[Begin Text block]

Cluster reconciliation should reconcile exited ELB #53

ashish-amarnath · 2019-06-30T06:53:05Z

get only running ELB containers
remove exited ELB containers with name conflict

Signed-off-by: Ashish Amarnath ashish.amarnath@gmail.com

What this PR does / why we need it:
Cluster reconciliation should reconcile deleted ELBs

Which issue(s) this PR fixes (optional, in fixes #<issue number>(, fixes #<issue_number>, ...) format, will close the issue(s) when PR gets merged):
Fixes #52

Special notes for your reviewer:

Please confirm that if this PR changes any image versions, then that's the sole change this PR makes.

Release note:

NONE

chuckha

@ashish-amarnath What do you think about cleaning up the load balancer on cluster delete so that we don't have to clean up exited containers on create?

I'm curious how you're ending up with exited containers in the first place -- what sort of workflow are you using?

ashish-amarnath · 2019-07-01T19:58:13Z

@chuckha I like the cleaning up on cluster delete. But I think we need to keep the container prune logic in SetupLoadbalancer
About how I am ending up w/ exited containers... I am being nasty and killing them.
Opened an issue #52 w/ repro

amy

This is out of scope for this PR but do we have any tests that can verify this change?

ashish-amarnath · 2019-07-01T20:05:06Z

@amy Yes, we should have a good testing story for capd as a whole. This scenario, in particular, is kinda hard to test via automated tests. The repro steps for this is pretty much me doing bad things on purpose.

[End Text block]

=== Task requirements ===
#1 Answer these questions about the pull request thread on cluster reconciliation, one answer per line:
(a) Which issue number does the pull request fix?
(b) How does ashish-amarnath say the exited containers came about?
(c) What is given as the release note?
#2 Reproduce word for word the lines of the records starting with the line that contains "Screen dimensions: 912x624" and going on through the line that contains "I will coord(345,619).".

[Begin Given data]

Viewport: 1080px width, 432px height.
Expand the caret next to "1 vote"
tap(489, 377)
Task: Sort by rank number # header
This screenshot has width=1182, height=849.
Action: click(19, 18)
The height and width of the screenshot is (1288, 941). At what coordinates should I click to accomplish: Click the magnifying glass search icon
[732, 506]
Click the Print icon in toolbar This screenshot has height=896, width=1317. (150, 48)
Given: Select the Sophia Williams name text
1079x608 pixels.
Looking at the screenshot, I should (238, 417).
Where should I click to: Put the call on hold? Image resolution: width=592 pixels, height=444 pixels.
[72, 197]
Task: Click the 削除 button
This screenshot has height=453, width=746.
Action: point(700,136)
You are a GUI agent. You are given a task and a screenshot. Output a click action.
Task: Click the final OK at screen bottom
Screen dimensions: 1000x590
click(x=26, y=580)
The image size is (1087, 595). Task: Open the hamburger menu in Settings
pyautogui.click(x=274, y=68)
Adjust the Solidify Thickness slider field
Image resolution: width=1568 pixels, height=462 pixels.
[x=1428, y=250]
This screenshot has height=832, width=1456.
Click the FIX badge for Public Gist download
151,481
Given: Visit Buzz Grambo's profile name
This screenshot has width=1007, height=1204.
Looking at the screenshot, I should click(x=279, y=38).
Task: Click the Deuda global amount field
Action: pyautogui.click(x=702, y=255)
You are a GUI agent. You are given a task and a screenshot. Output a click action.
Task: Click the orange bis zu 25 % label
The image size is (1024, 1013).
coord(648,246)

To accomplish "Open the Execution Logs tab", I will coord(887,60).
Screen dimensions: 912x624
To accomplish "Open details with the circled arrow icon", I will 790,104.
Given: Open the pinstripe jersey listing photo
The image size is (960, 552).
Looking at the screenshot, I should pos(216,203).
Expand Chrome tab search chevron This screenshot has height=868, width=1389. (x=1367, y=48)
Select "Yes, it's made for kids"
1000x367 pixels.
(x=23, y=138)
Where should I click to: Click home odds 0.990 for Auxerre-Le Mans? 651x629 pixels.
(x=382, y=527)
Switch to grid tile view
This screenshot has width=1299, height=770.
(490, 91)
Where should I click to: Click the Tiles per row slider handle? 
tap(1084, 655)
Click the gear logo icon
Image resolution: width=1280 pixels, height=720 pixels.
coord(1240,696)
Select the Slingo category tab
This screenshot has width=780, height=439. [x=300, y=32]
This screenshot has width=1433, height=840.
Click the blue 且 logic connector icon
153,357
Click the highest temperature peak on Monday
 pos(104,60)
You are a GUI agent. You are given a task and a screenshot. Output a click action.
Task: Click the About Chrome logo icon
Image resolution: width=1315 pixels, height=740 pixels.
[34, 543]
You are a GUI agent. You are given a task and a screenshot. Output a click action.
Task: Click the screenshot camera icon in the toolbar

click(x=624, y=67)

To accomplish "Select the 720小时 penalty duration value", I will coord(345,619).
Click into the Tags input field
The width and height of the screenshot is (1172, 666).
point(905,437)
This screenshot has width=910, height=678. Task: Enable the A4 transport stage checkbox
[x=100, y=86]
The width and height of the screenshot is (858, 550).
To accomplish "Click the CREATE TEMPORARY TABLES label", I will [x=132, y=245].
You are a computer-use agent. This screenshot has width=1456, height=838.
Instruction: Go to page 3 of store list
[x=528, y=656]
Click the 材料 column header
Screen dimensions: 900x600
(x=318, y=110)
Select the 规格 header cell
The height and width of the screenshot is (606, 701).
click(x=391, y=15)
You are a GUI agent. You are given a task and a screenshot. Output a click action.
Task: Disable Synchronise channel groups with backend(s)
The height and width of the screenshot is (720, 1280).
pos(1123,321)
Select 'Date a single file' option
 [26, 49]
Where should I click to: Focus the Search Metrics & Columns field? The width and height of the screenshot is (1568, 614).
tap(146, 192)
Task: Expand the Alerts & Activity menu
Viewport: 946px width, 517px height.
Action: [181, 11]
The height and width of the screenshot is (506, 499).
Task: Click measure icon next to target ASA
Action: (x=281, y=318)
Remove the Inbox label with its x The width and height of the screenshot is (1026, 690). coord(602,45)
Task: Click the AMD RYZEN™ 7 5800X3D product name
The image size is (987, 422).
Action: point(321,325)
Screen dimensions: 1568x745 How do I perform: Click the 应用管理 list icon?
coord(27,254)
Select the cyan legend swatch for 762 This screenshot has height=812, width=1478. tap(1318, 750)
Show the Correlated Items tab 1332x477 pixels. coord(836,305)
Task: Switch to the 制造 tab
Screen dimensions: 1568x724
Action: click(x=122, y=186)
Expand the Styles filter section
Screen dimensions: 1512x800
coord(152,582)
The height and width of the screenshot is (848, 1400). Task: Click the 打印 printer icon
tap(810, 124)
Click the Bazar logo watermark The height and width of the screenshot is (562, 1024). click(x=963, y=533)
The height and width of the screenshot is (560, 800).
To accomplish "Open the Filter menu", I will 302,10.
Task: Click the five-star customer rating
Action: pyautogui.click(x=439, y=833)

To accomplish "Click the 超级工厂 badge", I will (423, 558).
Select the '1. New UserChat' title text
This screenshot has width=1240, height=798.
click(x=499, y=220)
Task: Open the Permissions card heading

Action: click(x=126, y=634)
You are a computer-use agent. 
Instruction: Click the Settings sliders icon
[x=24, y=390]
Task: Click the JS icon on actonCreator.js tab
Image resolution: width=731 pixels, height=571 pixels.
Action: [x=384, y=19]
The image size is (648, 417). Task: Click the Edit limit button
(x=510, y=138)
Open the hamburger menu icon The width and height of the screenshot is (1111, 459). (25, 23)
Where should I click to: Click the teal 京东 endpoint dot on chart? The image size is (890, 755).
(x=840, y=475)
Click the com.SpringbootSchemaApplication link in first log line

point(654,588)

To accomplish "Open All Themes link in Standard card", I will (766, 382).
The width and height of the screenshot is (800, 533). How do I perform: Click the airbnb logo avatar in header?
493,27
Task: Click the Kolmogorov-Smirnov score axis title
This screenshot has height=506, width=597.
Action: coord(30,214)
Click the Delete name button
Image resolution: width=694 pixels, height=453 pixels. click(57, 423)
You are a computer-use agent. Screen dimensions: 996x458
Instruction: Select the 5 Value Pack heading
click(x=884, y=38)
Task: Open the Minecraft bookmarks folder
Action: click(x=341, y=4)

[End Given data]

=== Answer list ===
#1
(a) Issue #52.
(b) By being nasty and killing them.
(c) NONE.

#2
Screen dimensions: 912x624
To accomplish "Open details with the circled arrow icon", I will 790,104.
Given: Open the pinstripe jersey listing photo
The image size is (960, 552).
Looking at the screenshot, I should pos(216,203).
Expand Chrome tab search chevron This screenshot has height=868, width=1389. (x=1367, y=48)
Select "Yes, it's made for kids"
1000x367 pixels.
(x=23, y=138)
Where should I click to: Click home odds 0.990 for Auxerre-Le Mans? 651x629 pixels.
(x=382, y=527)
Switch to grid tile view
This screenshot has width=1299, height=770.
(490, 91)
Where should I click to: Click the Tiles per row slider handle? 
tap(1084, 655)
Click the gear logo icon
Image resolution: width=1280 pixels, height=720 pixels.
coord(1240,696)
Select the Slingo category tab
This screenshot has width=780, height=439. [x=300, y=32]
This screenshot has width=1433, height=840.
Click the blue 且 logic connector icon
153,357
Click the highest temperature peak on Monday
 pos(104,60)
You are a GUI agent. You are given a task and a screenshot. Output a click action.
Task: Click the About Chrome logo icon
Image resolution: width=1315 pixels, height=740 pixels.
[34, 543]
You are a GUI agent. You are given a task and a screenshot. Output a click action.
Task: Click the screenshot camera icon in the toolbar

click(x=624, y=67)

To accomplish "Select the 720小时 penalty duration value", I will coord(345,619).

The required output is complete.